Pharmacy Practice (PHP)
red maple flowers; natural products; Acer rubrum
Natural medicines and the use of botanical extracts in the prevention and treatment of ailments is globally gaining interest (Mazzio and Soliman, 2009). Detrimental side effects may be reduced using natural therapies (Desai et al., 2008). Worldwide, there are about 120 different maple species. Of those, thirteen are native to eastern North America (Maple Field Guide, 2002). Maple syrup is a natural sweetener derived from collected and concentrated maple tree sap. It takes about 40 liters of sap to make one liter of syrup. Maple plant parts have been used by Native Americans for medicinal purposes.
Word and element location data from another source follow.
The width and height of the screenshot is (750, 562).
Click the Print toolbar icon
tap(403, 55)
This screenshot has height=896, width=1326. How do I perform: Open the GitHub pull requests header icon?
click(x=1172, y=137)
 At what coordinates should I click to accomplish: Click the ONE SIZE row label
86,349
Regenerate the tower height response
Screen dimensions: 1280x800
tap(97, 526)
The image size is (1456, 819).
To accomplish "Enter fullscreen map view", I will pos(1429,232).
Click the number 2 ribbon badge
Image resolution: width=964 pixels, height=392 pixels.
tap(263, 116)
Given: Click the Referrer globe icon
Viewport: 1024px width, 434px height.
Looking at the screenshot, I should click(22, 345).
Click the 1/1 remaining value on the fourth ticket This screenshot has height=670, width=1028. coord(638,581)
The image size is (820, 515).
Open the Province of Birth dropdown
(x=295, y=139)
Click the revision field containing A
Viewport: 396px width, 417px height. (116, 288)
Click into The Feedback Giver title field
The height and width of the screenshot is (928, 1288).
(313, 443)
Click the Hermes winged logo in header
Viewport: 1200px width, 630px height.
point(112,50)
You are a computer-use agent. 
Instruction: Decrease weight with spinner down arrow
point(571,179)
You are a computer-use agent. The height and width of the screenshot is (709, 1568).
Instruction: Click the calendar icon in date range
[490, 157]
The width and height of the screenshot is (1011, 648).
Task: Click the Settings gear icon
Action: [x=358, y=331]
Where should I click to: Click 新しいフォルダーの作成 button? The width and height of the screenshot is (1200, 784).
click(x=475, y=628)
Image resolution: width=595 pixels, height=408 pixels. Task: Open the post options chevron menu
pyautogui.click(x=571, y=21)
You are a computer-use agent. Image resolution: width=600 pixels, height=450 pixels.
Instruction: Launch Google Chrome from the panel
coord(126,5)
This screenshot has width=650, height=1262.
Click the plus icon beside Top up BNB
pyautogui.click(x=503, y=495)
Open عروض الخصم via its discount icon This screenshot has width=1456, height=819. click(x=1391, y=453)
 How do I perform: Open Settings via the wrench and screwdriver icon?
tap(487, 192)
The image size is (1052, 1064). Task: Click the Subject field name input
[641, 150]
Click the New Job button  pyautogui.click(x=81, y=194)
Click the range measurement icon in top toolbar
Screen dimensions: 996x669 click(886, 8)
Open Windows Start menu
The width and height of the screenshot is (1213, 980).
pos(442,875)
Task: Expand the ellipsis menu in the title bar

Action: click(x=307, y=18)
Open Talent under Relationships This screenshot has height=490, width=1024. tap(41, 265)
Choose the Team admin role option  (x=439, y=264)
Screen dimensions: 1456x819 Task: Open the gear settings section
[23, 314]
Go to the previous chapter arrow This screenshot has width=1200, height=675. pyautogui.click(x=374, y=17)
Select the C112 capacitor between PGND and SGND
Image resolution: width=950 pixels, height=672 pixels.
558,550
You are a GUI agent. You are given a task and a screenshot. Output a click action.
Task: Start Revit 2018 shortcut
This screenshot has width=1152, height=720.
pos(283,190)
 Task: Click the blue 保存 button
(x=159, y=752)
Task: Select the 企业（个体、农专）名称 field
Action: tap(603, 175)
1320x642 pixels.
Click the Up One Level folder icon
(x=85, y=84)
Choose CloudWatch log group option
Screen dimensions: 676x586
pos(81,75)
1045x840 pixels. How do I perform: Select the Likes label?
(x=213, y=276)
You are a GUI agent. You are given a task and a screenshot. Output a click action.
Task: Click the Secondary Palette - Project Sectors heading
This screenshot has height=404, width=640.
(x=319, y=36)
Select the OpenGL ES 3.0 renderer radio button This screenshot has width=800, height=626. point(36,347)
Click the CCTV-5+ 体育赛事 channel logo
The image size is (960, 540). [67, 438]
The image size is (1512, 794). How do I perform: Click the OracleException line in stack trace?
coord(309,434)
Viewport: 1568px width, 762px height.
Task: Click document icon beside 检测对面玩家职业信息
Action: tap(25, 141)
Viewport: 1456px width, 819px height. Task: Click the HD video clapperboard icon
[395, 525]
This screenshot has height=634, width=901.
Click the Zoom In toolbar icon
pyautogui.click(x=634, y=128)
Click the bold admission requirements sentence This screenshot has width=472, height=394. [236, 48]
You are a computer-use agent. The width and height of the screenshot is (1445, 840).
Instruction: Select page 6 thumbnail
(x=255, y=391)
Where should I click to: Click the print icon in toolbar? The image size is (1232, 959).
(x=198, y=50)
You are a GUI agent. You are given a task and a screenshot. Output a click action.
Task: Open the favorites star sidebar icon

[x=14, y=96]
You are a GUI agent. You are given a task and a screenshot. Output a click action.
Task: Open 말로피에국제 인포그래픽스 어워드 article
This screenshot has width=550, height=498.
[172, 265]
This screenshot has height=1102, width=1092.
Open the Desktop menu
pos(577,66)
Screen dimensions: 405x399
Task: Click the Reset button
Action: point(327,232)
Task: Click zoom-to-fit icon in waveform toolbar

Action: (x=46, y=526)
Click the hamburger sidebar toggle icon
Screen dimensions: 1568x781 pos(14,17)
The University of Rhode Island’s Bioactive Botanical Research Laboratory (BBRL) has evaluated the biological activities of maple parts including maple leaves, bark, sap, and syrup. Results include α-glucosidase inhibition, -one of the several strategies of diabetes management, from red maple (Acer rubrum) stems (Wan, et al. 2012) and the antiproliferative effects on colon cancer cells (González-Sarrías et al,. 2012) of compounds isolated from maple sap and syrup. Of the maple plant parts studied so far, the flowers are yet to be examined for phytochemicals and biological activity. This project explores the isolation and structural elucidation of phytochemicals present in red maple flowers.